The Bank of Japan has raised its policy rate to around 1.0%, with the decision approved by a 7–1 majority. The complementary deposit facility rate will also rise to 1.0%, while the basic loan rate increases to 1.25%. The new guideline takes effect from June 17, 2026.
This is more than a routine rate hike. For decades, Japan was the global symbol of ultra-low rates, weak inflation and persistent monetary easing. Now the BOJ is moving further away from that old regime. The key question for investors and macro watchers is not simply whether Japan has tightened, but whether this is the beginning of a longer tightening cycle.

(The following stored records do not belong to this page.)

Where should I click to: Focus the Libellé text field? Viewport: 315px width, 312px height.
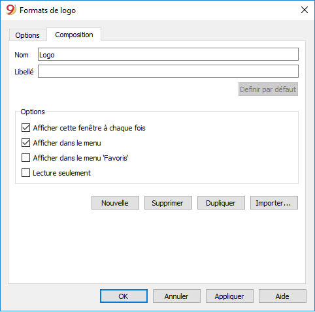pyautogui.click(x=168, y=71)
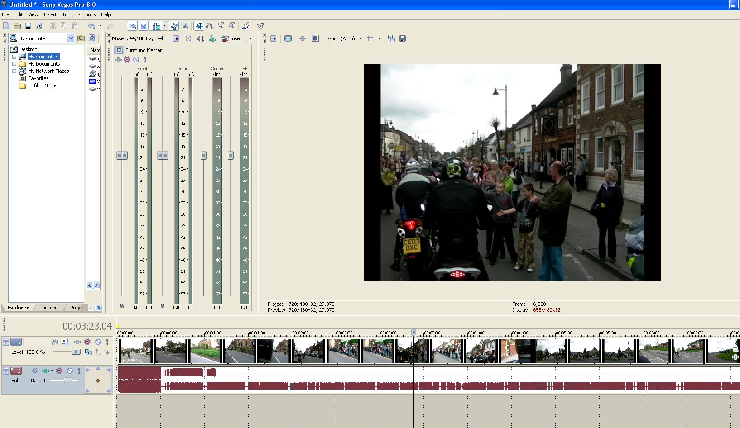
Task: Open the My Computer location dropdown
Action: (x=71, y=38)
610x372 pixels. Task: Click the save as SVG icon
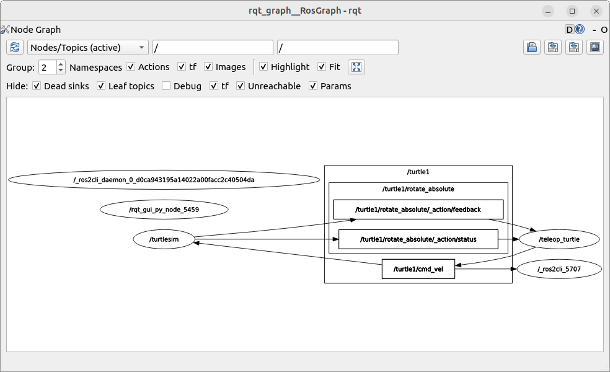point(574,48)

source: https://www.tradingview.com/symbols/ECONOMICS-JPINTR/
The BOJ’s own explanation shows why the decision matters. Japan’s headline inflation picture is mixed: CPI excluding fresh food has recently been below 2%, partly because government measures have reduced the household burden of higher energy prices. But the BOJ is worried that crude oil costs, business-to-business price pass-through and rising medium- to long-term inflation expectations could push underlying inflation above its 2% target.
Viewpoint: the BOJ is no longer reacting only to current inflation; it is trying to manage the risk that Japan’s wage-price cycle becomes durable.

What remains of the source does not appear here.